Esercizi da svolgere
(a) Rispondi a queste domande sul testo dedicato a Paolo Giordano:
(i) In quale università ha scelto di fare il dottorato?
(ii) Quanto costa il suo romanzo?
(iii) Che lavoro fa sua madre?
(b) Modifica il testo su Paolo Giordano: riscrivi il passo cominciando da "Paolo Giordano è" e finendo con "la sua città.", e metti "Genova" al posto di "Torino".

─── Testo scelto ───

Paolo Giordano è del 1982. Dopo liceo e laurea, nonostante avesse opportunità all'estero, ha scelto una borsa di dottorato in fisica delle particelle all'Università di Torino, la sua città.
Venticinque anni e fisico sui generis, ha pubblicato un libro matematicamente sentimentale, emotivamente calcolato, tragicamente spiazzante, dove aritmetica e letteratura si mescolano nella narrazione dei due protagonisti: Alice e Mattia. Giovani adolescenti poi adulti, con esistenze segnate da una sofferenza rappresentata con scienza matematica. A questa stregua: «I numeri primi sono divisibili soltanto per 1 e per se stessi – dice il capitolo 21 –. Se ne stanno al loro posto nell'infinita serie dei numeri naturali, schiacciati come tutti fra due, ma un passo in là rispetto agli altri. Sono numeri sospettosi e solitari e per questo Mattia li trovava meravigliosi. Certe volte pensava che in quella sequenza ci fossero finiti per sbaglio, che vi fossero rimasti intrappolati come perline infilate in una collana. Altre volte, invece, sospettava che anche a loro sarebbe piaciuto essere come tutti, solo dei numeri qualunque, ma che per qualche motivo non ne fossero capaci».
Il titolo del romanzo è, appunto, «La solitudine dei numeri primi» (Mondadori Editore, 17,00 €). In vetta alle classifiche grazie a un poderoso passaparola di lettori straziati, commossi, distrutti dal millimetrico dettaglio della rappresentazione della difficoltà. E dalla geniale prosa di Giordano, che così ci spiega la sua passione, ora divenuta anche professione: «Ho suonato la chitarra per parecchi anni. Poi sono passato alla musica elettronica, fatta con il computer. Mi piaceva maneggiare l'audio dallo schermo di una macchina (con programmi tipo Garage Band, ndr), mi dava la sensazione di libertà estrema e al tempo stesso di gesto dissacrante: guardare il suono e maneggiarlo nell'ombra... Poi però ho capito che la mia cifra sarebbe stata la scrittura, perché per andare così a fondo nel racconto dei sentimenti, soltanto con la scrittura avrei potuto farlo».
Paolo Giordano vive da solo da 3 anni, nel quartiere di San Mauro. Suo padre è ginecologo. Sua madre è insegnante d'inglese. Di giorno Paolo persegue con metodica precisione numeri e cifre all'interno del laboratorio dell'Università. Di sera, con la stessa visione iper-razionale, scrive. «Quello del laboratorio è un lavoro speculativo – spiega –. Con la scrittura tendo a fare la stessa cosa. Isolare le parti attraverso un'inquadratura molto stretta, quasi a spremere la realtà. Ne ero consapevole quando lo facevo, l'ho anche ammesso nel libro: la violenza è nella precisione del dettaglio».

─── Estratto dei dati ───

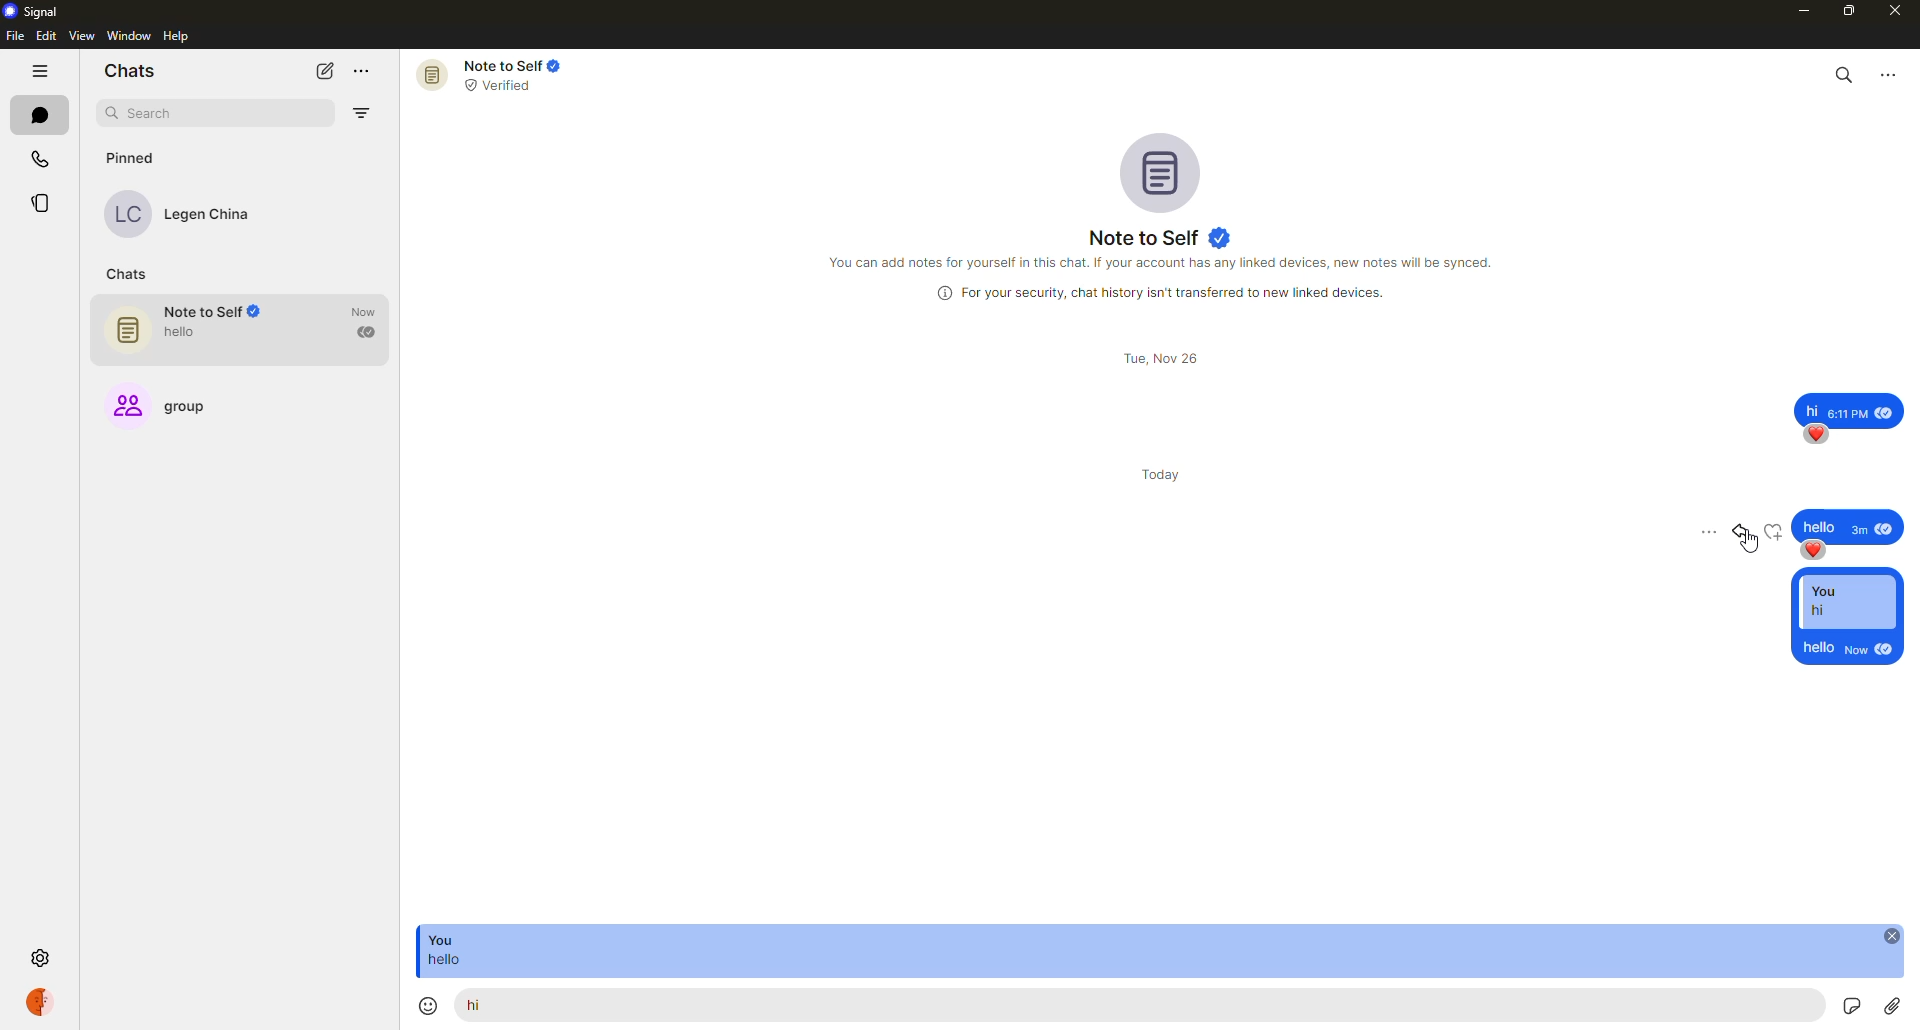  I want to click on reply, so click(1744, 533).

───

Risultati degli esercizi
(a)
(i) All'Università di Torino.
(ii) 17,00 €.
(iii) È insegnante d'inglese.

(b)
Paolo Giordano è del 1982. Dopo liceo e laurea, nonostante avesse opportunità all'estero, ha scelto una borsa di dottorato in fisica delle particelle all'Università di Genova, la sua città.